▶ [WHAT YOU NEED TO DO]:
1 - Write out the passage of the blog post on rebuilding with nools between "Do I sound like" and "WYSIWYG Hallo.js editor).", inclusive.
2 - Extend the blog post on rebuilding with nools, starting after its last sentence.

So recently I’ve mostly been refactoring/rebuilding to do the routing and template selection via rules in nools. Of necessity, to keep sight of what I’m trying to achieve, I had to start writing tests. Functional tests calling a HTTP client were needed. To simplify that I’ve concurrently started writing a bunch of helper classes – effectively a client API no less – which may well come in handy elsewhere later.

Do I sound like a proper developer yet?

So by default now I’ve pretty much shifted toward (functional) Test-Driven Development for the server-side bits (using nodeunit). Must look into something similar for the in-browser bits.

Oh yeah, plus jQuery

A secondary problem was that the UI pieces I’d been using (VIE/Create.js) were making me feel like I was committing too much to a framework that didn’t really offer me much. No crit intended for that work, it’s great stuff, only that the bits I need I can more easily build myself customised to this project (I am still using one artifact from over there, the delightfully minimal WYSIWYG Hallo.js editor).

▶ [DATA EXTRACT]:
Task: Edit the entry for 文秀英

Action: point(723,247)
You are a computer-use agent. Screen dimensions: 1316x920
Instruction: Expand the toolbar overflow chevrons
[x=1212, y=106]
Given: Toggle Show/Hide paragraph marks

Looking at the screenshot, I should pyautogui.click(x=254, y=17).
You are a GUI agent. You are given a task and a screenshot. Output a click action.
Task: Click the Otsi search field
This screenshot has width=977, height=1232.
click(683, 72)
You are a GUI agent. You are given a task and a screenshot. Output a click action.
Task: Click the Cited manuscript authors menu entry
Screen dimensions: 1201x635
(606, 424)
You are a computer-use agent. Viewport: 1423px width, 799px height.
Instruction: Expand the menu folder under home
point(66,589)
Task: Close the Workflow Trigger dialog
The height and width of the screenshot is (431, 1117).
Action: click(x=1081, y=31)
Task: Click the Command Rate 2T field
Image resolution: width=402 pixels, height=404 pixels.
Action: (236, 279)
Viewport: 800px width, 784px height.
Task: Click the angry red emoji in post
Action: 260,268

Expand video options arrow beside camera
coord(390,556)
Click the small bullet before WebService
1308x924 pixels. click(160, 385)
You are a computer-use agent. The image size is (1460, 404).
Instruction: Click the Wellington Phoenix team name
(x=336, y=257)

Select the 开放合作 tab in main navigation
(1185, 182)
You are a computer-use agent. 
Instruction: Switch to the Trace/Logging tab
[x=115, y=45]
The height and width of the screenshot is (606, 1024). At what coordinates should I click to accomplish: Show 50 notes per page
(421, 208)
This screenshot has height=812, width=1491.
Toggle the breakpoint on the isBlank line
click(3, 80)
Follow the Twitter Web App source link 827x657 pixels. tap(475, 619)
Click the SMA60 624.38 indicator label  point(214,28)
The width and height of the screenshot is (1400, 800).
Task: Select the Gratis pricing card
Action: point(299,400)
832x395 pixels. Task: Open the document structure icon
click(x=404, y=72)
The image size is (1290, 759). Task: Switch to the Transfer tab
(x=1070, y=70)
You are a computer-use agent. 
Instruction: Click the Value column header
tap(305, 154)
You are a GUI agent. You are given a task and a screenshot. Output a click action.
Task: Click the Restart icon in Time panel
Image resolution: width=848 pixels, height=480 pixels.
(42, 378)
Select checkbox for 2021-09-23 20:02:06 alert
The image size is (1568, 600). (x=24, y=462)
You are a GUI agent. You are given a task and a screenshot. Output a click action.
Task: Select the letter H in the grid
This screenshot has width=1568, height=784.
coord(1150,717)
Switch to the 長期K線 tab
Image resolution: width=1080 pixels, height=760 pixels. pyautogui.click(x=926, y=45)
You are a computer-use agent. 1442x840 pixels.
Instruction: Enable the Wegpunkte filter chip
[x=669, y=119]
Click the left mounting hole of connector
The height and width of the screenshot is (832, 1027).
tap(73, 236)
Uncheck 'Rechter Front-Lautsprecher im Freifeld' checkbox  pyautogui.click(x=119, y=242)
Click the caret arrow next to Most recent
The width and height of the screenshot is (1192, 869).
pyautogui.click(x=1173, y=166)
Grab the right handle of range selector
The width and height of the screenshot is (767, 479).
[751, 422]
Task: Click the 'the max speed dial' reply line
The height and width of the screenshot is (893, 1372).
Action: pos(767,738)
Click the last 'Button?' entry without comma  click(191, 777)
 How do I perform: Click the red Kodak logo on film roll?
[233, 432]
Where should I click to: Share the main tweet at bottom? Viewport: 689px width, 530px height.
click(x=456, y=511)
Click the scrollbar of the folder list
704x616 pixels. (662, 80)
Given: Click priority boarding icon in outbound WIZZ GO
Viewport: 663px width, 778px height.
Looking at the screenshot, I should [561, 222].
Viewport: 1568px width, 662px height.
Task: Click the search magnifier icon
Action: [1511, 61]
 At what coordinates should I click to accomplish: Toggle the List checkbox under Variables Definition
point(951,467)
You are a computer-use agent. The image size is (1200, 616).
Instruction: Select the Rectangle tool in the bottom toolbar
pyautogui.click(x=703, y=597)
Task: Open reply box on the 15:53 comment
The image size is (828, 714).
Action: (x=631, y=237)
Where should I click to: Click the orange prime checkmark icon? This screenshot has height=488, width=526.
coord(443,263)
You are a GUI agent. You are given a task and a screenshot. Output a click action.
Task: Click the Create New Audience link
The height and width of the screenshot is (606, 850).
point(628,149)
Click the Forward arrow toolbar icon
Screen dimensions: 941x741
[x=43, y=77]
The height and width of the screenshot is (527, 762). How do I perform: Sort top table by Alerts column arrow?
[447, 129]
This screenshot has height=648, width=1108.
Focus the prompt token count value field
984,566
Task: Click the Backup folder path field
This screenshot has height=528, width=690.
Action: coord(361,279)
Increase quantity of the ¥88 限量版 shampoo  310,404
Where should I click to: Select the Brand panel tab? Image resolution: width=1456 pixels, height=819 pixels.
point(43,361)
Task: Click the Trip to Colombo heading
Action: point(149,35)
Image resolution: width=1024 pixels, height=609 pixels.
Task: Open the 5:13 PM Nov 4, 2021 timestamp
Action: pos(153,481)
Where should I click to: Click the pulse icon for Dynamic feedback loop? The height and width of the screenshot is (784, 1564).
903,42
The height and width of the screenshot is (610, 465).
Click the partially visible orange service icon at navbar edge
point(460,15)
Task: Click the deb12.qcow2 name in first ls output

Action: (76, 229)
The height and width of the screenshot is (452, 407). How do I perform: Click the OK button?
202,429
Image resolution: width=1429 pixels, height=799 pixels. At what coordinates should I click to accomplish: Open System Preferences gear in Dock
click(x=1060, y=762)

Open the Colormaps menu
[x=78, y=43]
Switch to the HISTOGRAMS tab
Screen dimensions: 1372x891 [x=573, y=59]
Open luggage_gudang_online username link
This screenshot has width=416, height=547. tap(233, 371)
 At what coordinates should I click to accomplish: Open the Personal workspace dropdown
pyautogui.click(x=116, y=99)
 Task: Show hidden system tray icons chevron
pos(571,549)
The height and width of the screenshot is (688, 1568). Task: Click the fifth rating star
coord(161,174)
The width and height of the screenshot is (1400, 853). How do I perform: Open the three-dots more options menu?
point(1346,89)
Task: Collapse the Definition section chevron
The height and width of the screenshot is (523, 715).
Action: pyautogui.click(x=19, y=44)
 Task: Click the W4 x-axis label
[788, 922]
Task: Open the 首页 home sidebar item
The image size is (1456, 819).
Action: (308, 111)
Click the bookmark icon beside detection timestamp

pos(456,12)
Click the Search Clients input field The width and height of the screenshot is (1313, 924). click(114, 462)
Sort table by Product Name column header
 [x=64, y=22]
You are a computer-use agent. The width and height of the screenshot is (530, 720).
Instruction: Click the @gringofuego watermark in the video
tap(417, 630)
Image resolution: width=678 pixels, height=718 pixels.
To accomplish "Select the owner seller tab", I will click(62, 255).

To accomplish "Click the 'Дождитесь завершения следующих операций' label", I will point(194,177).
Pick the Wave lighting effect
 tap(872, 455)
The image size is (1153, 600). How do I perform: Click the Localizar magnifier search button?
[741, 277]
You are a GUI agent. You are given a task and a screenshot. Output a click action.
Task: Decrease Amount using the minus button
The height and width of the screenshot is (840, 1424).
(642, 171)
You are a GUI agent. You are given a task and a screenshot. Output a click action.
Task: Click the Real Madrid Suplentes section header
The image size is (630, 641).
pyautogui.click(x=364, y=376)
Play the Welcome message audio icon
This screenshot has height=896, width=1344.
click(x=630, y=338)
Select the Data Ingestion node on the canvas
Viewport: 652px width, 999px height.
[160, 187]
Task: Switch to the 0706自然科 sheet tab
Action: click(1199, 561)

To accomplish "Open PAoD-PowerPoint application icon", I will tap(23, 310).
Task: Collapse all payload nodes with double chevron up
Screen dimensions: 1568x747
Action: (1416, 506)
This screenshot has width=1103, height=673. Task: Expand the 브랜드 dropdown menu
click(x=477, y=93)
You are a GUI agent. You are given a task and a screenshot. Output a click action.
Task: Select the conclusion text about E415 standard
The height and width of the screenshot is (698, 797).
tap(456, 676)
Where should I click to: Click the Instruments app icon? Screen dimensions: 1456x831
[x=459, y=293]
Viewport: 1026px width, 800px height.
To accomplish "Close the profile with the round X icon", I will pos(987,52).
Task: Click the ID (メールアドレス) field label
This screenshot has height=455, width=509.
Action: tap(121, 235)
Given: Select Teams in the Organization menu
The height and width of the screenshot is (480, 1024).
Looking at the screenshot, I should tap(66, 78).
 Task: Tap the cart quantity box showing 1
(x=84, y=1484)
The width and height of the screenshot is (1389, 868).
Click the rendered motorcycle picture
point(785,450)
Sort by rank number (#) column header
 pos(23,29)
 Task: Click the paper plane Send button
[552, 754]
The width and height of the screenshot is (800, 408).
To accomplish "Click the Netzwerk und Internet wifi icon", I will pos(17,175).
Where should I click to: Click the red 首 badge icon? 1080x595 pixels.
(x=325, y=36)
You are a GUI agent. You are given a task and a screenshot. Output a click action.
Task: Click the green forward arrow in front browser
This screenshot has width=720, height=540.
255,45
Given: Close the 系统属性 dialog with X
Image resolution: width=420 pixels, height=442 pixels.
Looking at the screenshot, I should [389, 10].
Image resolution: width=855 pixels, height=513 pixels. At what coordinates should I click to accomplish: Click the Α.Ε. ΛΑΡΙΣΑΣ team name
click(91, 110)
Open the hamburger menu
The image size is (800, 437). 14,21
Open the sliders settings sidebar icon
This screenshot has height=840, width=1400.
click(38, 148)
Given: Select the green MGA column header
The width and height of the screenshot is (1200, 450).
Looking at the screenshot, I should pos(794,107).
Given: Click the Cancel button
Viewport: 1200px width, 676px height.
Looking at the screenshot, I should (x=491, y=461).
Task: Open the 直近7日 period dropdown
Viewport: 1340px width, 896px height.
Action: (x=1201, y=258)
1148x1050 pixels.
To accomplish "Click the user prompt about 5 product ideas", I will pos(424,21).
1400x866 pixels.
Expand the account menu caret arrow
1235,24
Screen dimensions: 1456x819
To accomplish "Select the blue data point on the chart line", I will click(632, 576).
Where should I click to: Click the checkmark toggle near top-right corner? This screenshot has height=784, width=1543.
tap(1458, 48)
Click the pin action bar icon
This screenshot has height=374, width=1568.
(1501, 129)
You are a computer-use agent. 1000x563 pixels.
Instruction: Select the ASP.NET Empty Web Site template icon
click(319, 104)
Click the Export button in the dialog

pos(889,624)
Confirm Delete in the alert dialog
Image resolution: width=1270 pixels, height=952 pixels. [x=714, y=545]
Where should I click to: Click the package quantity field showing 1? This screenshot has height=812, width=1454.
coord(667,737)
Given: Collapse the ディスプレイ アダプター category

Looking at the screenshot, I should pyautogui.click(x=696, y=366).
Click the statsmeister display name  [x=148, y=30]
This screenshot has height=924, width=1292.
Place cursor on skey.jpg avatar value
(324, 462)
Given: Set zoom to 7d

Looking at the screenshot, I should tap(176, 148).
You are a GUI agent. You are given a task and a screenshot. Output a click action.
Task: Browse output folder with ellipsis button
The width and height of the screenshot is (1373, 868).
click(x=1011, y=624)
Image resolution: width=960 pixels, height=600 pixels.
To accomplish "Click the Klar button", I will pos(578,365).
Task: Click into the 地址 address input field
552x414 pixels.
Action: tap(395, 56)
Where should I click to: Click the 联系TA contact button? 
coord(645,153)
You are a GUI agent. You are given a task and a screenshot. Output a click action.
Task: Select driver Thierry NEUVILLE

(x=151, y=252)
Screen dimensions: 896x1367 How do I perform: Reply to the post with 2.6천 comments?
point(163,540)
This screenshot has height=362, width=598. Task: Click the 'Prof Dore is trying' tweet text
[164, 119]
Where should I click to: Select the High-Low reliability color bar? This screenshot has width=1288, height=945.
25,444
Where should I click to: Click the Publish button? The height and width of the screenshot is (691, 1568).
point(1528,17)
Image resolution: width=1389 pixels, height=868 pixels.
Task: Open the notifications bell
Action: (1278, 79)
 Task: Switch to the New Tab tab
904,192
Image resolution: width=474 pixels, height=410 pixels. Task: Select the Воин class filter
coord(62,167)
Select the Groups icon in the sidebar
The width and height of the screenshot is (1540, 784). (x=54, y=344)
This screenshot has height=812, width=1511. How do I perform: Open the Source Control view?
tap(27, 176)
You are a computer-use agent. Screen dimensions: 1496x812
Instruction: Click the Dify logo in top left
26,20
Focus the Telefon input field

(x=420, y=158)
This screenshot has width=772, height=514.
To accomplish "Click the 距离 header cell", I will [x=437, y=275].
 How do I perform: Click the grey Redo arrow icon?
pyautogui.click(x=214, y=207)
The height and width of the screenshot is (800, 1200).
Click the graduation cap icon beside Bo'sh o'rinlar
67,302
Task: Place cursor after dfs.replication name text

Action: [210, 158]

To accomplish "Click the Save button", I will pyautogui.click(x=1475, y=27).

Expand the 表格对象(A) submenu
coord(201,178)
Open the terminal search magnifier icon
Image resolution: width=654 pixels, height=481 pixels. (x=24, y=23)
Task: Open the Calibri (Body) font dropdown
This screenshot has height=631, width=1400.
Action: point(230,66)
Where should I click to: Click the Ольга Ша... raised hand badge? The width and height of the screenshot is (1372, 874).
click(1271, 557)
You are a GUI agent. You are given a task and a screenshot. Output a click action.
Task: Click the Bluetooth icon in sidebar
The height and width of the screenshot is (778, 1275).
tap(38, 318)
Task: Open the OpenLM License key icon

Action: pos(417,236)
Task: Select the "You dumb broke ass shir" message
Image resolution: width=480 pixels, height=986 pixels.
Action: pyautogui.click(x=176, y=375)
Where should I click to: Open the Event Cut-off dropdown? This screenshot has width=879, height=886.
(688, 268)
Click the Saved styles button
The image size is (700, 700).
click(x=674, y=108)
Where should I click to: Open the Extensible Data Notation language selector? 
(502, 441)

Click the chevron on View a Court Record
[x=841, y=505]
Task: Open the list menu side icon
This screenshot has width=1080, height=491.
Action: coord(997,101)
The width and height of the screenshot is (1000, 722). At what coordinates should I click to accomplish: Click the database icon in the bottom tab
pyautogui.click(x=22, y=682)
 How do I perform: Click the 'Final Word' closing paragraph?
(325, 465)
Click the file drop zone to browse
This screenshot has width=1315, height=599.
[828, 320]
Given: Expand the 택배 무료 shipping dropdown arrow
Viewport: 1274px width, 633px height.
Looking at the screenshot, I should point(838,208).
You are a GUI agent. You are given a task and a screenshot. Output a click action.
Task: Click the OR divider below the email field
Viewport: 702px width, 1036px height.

▶ [EXPECTED RESPONSES]:
1 -
Do I sound like a proper developer yet?

So by default now I’ve pretty much shifted toward (functional) Test-Driven Development for the server-side bits (using nodeunit). Must look into something similar for the in-browser bits.

Oh yeah, plus jQuery

A secondary problem was that the UI pieces I’d been using (VIE/Create.js) were making me feel like I was committing too much to a framework that didn’t really offer me much. No crit intended for that work, it’s great stuff, only that the bits I need I can more easily build myself customised to this project (I am still using one artifact from over there, the delightfully minimal WYSIWYG Hallo.js editor).

2 -
Coming soon!

So my upcoming dev path is more-or-less:

  • refactor existing functionality to be rule-based
  • add missing CMS content handling bits (HTTP API – rules & templates for all the variables mentioned above)
  • implement user management (auth & access control-related rules & templates)
  • make UIs for all the above
  • docs (always in-progress, but this would be a good point to catch up)
  • start using it – dogfood!
  • make it solid enough for production release – and release properly
  • add quick & dirty other stuff (my potential app scenario list is long, starting with making semwebby clones of things like delicious, twitter, workflowy etc. I also want a semwebby personal project management tool asap)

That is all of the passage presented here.